Along the bottom here, from left to right – you see a representation of the lifecycle of a document from the moment it arrives at the loading dock – which is actually preceded by a shipping manifest – we open the box, put on a label embedded with an passive RFID tag – the tag in the label is the size of a grain of pepper – and the rest of the label contains an antennae for detection by the hand scanner and mounted sensors in the facility. The RFID tagged folders are then returned to a box that is also RFID tagged or placed on the shelf – and detectable and findable by scanner, mobile device and virtually via software
This graphic depicts some of the areas we see benefiting from RFID tagging folders – notice that folders movement from station to station from shelf to desk for review back to shelf. Notice that the people working with the folders can be tracked and measured – so we can create performance bonuses for quality and efficiency where we did not have measures before. For compliance and risk and client/stakeholders peace-of-mind, we can track the path of a document through and around our facilities.

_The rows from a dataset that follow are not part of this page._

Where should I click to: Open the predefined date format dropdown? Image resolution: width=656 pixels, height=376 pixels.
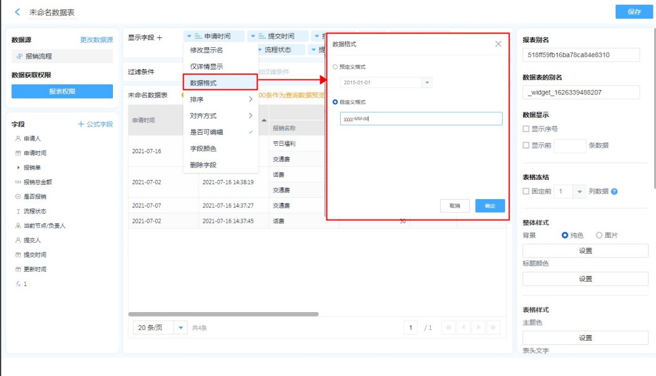click(x=426, y=83)

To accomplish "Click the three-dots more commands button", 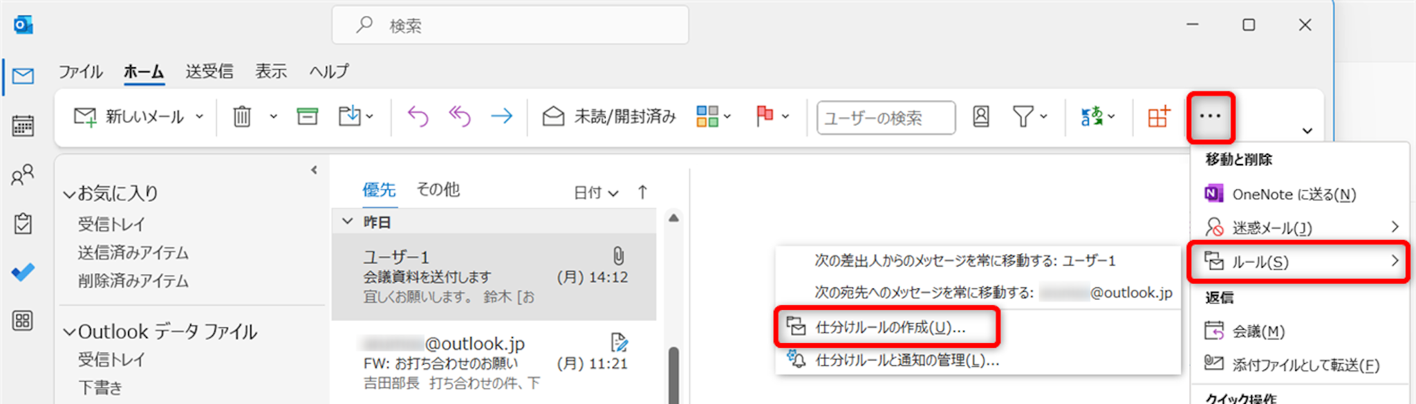I will point(1210,116).
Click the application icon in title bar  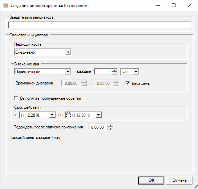6,6
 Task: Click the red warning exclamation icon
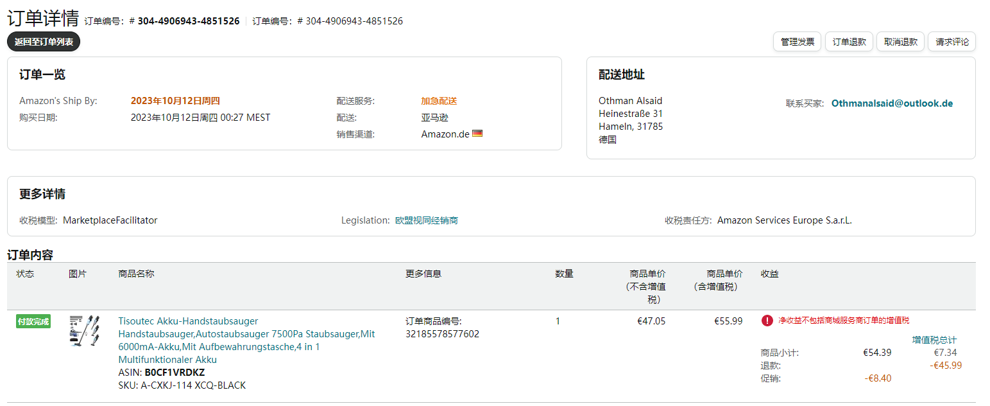click(767, 321)
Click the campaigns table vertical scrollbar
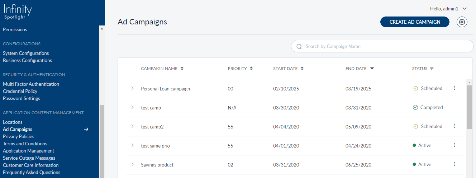The height and width of the screenshot is (178, 476). click(469, 108)
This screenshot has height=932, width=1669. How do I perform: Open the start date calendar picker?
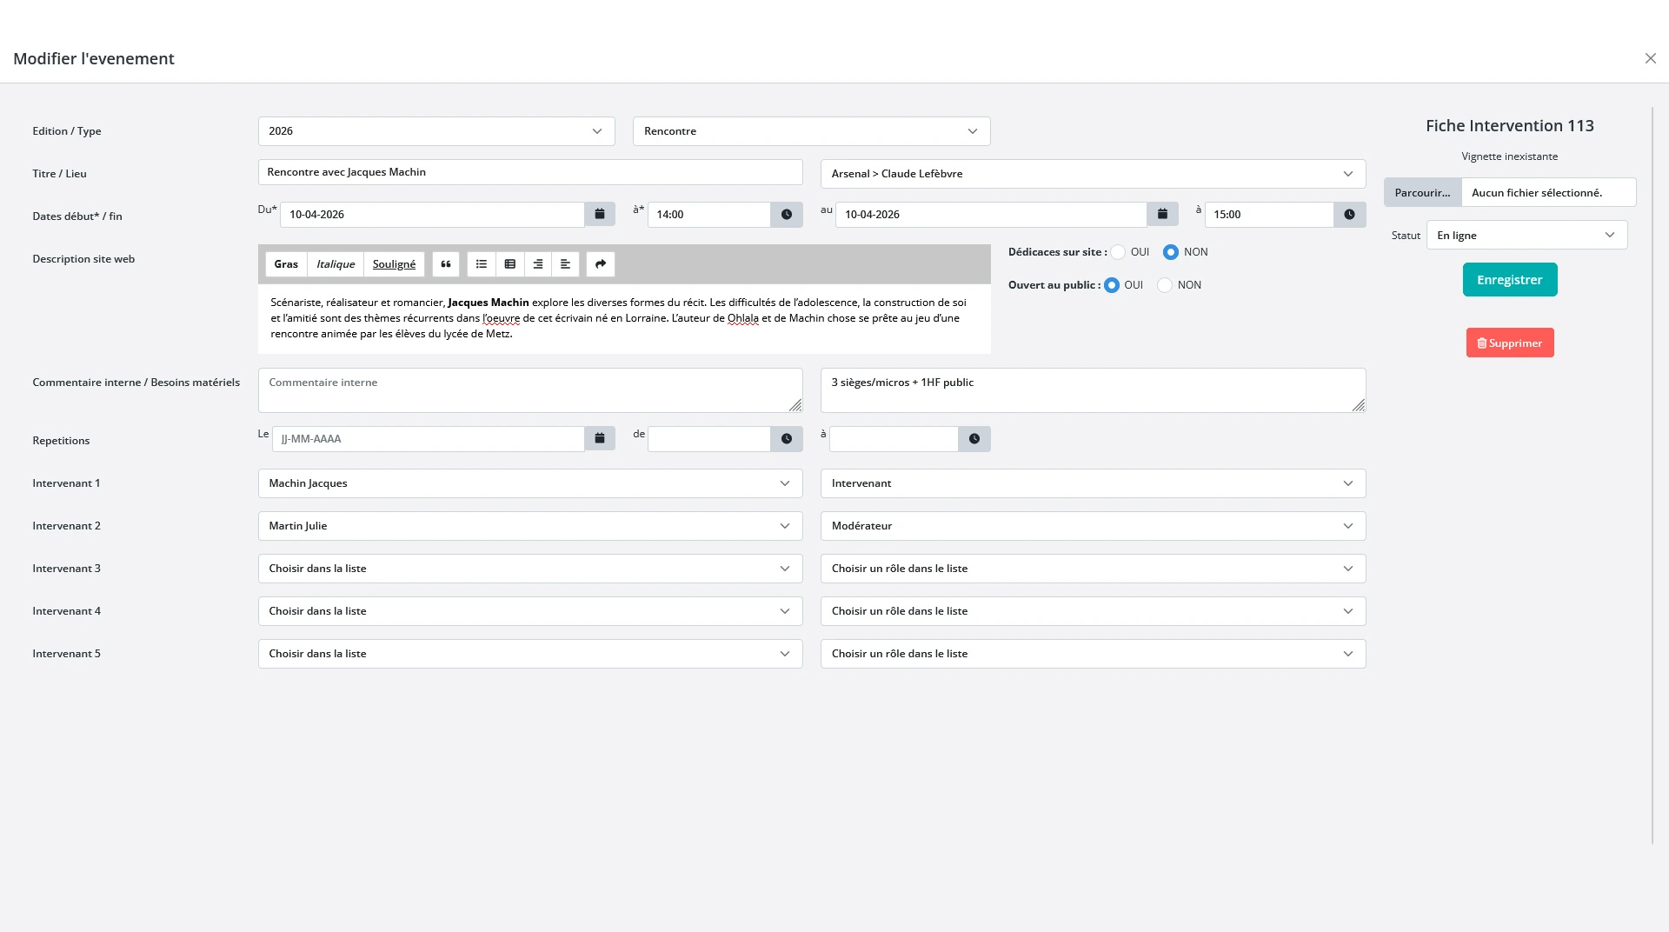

Notice I said facilities, plural, now we can have a consolidated view of all our locations and process through a single pane of glass – a view of like-for-like process and resource comparisons and metrics so we can recognize and replicate best practices.
Now everything can be measrued
One click using a combination bar code reader, rfid reader links physical, digital and data together to drive the entire operation – registering and synchronizing the ‘document’ in each domain.
With everything metered and measurable we are now able to monitor the health of each process, entity, document flowing through the ecosystem, using alerts to detect errors and anomalies, identifying optimal and suboptimal process paths and identifying areas for performance monetization.
One example leveraging the digital data flow shows how we can use the digital shipping manifest that shows the files in route from a client, that we can count and match to our HR staff count for the following day – This app alerts managers that they are over staffed or under staffed based on tomorrow’s volume and can automatically adjust staff scheduling.
The benefits of marrying digital and physical dimensions are enormous and we are only just beginning to understand how far reaching enhanced reality (adding chips), digitization and advanced technologies can take us. For example we can use enhanced reality similar to this screen to help employees locate files via optimal path routing algorithms – and a bigger benefit, is that path routing using smart glasses that also have an earpiece/speaker and a camera, can provide instructions in English, Spanish and other languages which dramatically grows our hiring pool and our global location options. We are also considering scanning inventory using sensor equipped drones (multi-story open facility) and using cameras to capture and verify images in the aisle, at the shelf – reducing the required transport to workstation time.
This solution opens a stream of client benefits and additional revenue stream opportunities – and yes, block chain, AI and other quickly emerging technologies and concepts also benefit this fused digital and physical design.